語られた内容は到底軽く受け止められるものではなかったが。
シャルリアは別に王立魔法学園に通いたいわけではなかった。光系統魔法。その特異性を理解していながら、隠しておけるなら隠していたかった。
なのに、それがなぜだかバレてしまったから仕方なく王立魔法学園に通うことになったのだが、それが実はなんだかんだで信頼しているガルドのせいだとは今も知らないままだ。
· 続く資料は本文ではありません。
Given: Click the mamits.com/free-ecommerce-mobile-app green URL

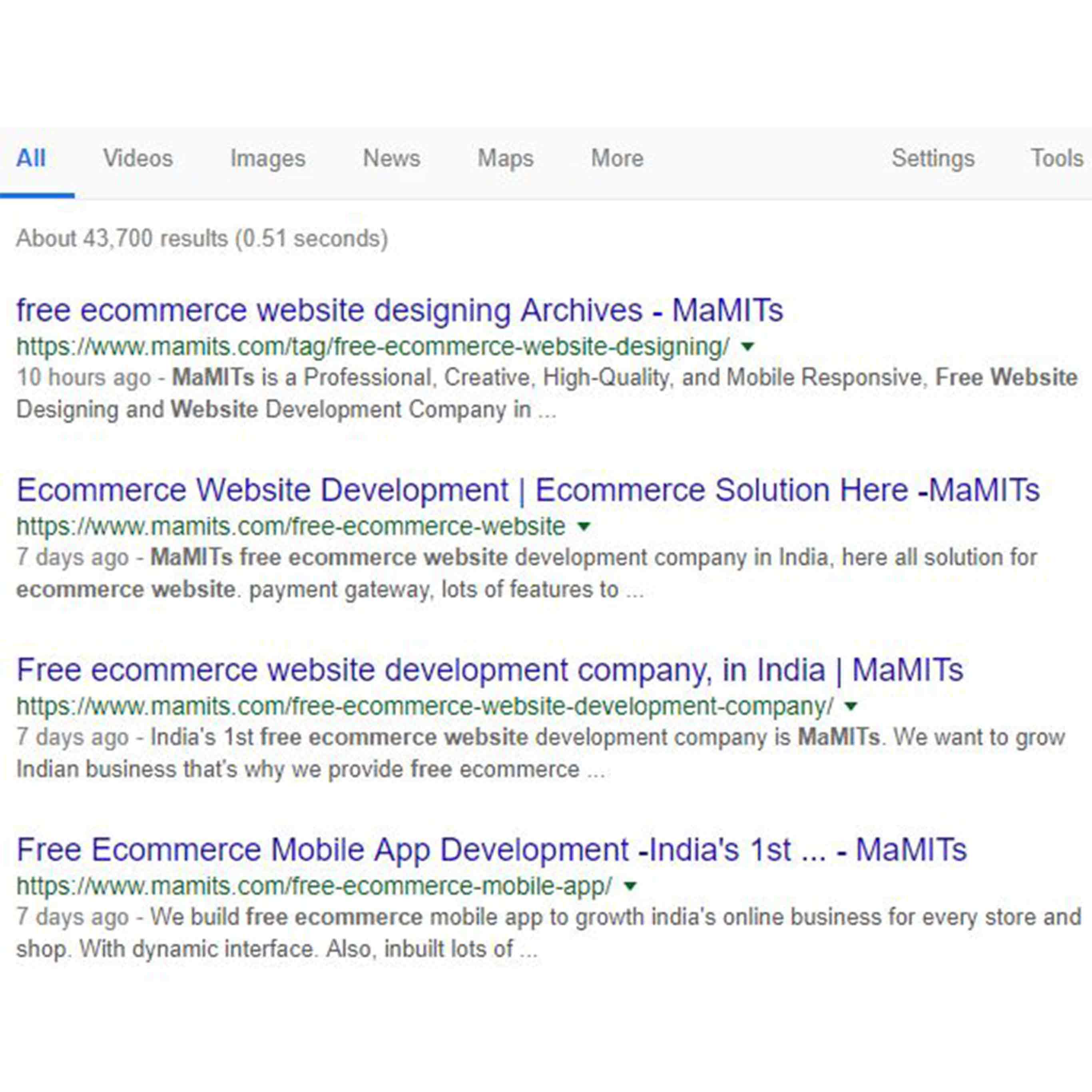Looking at the screenshot, I should click(x=314, y=886).
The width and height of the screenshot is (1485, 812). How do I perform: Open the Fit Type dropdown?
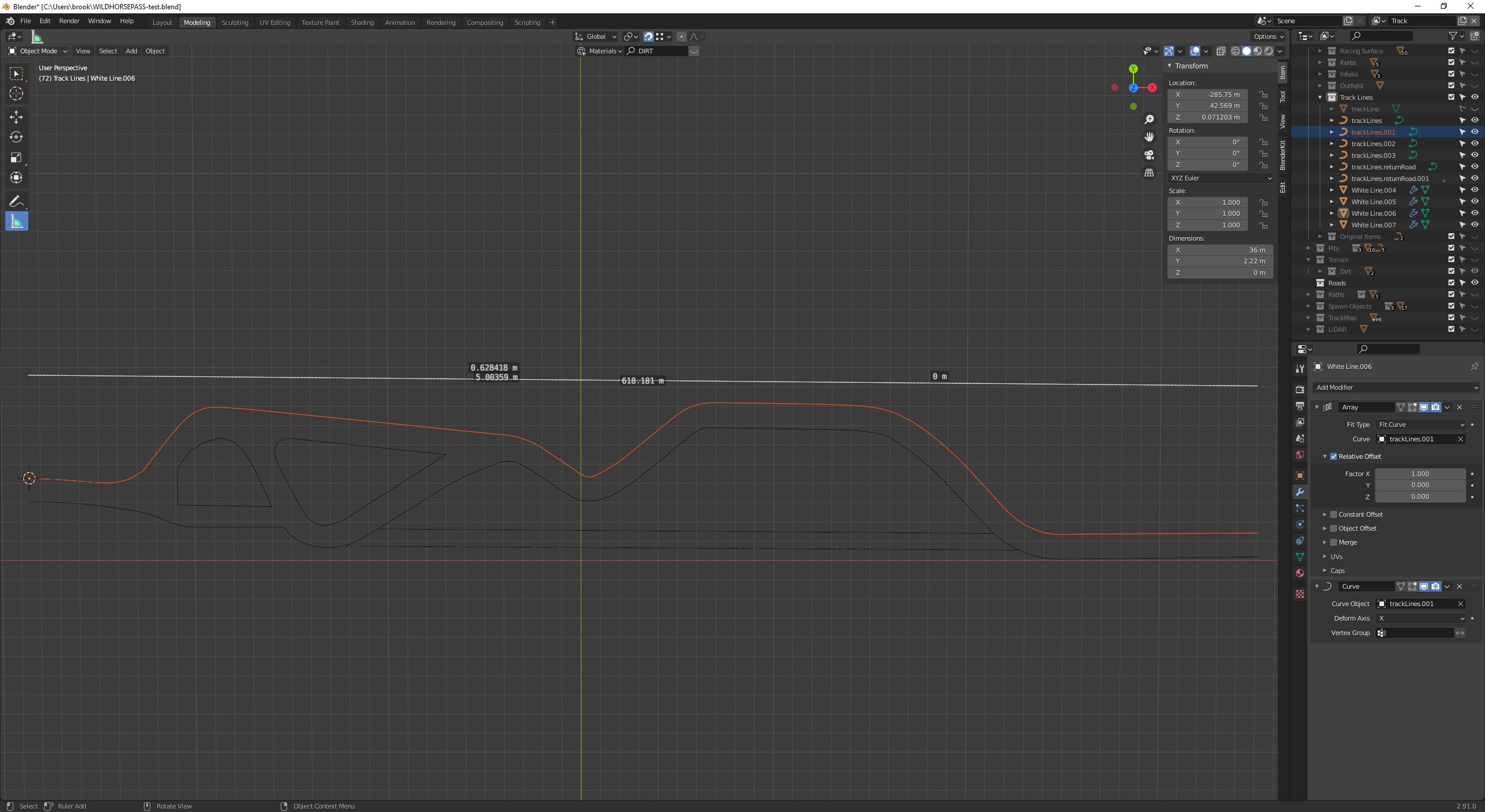tap(1420, 424)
父親の目つきが普段とは比較にならないほど鋭くなっているが、今すぐ剣を取り出すようなことはなかった。
そこでガルドはおどけるように肩をすくめて、
「なんだ。そろそろ剣を取り出してきてもおかしくないと思っていたんだが。龍殺しのごついの、今もその辺に隠しているだろ?」
「俺の考えはともかく、シャリアの遺言だからな。ガルドのことを信じてくれと」
一瞬。
何を思ったのか、僅かに固まるガルド。
すぐに、わざとらしいくらい笑っていたが。
「はっはっ! おいおい『妻』の言うことなら何でもホイホイ聞くとか随分と腑抜けたなっ。騎士だった時のお前ならもっと苛烈だっただろうに。他人が何と言おうが己の直感に従ってぶった斬るってな」
「ふん。それより早く話の続きをしろ」
「はいはいっと。ええと、どこまで話したっけか……。ああ、シャルちゃんが光系統魔法の使い手だってバラしたところまでか。とはいえ、俺としてはあくまで停滞した状況を引っ掻き回すための一つであって、シャルちゃんを必要以上に巻き込むつもりはなかった。騒動の中心。暗殺だの何だのやらかしている『何者か』の正体。その予想の一つとしてどこぞのお偉いさんが魔族の残党と手を組んでいるんだろうってのがあってな。あれだけ自然な形の死を演出できるだけの力がある奴となると魔族のほうが多そうだし。そして、『何者か』が魔族だとすると同じ光系統魔法の使い手である『白百合の勇者』に痛い目に合わされた経験から何かしらの反応があるかもしれない、あったならあったでそれを辿ってぶっ潰せばいい……はずだったんだがな」
と、そこで懐から取り出した手記を放り投げるガルド。今は亡き記者の手記を受け取った父親はそれに目を通して、眉間に皺を寄せる。
「瘴気、だと?」
「ああ。とはいっても敵の正体は魔王じゃないぞ。わざわざ証拠を残して台無しになる可能性をチラつかせるくだらない悪癖、そしてその手記に染みついた残滓。この懐かしい感じはおそらく『奴』──四天王の一角が瘴気を生み出せる道具を振り回しながら暗躍してやがる。つまり予想は当たったが、予想以上に厄介な状況ってわけだな」
そして。
そして。
そして。
「あっは☆ よくもまあそこまで踏み込んだものだねえ」
いきなり、だ。
ガルドの対面の椅子に舞い降りるようにふわりと座る女が一人。
『奴』。
ガルドがその存在を感じ取っていた怪物ではない。
それでいて、この尋常ならざる力の波動は──
「参ったな。これで最低でも二つの脅威を相手しなきゃいけなくなったってことか」
『魅了ノ悪魔』。
歴史書では百年以上前に勇者によって殺されたと記されている魔族の四天王、その一角である。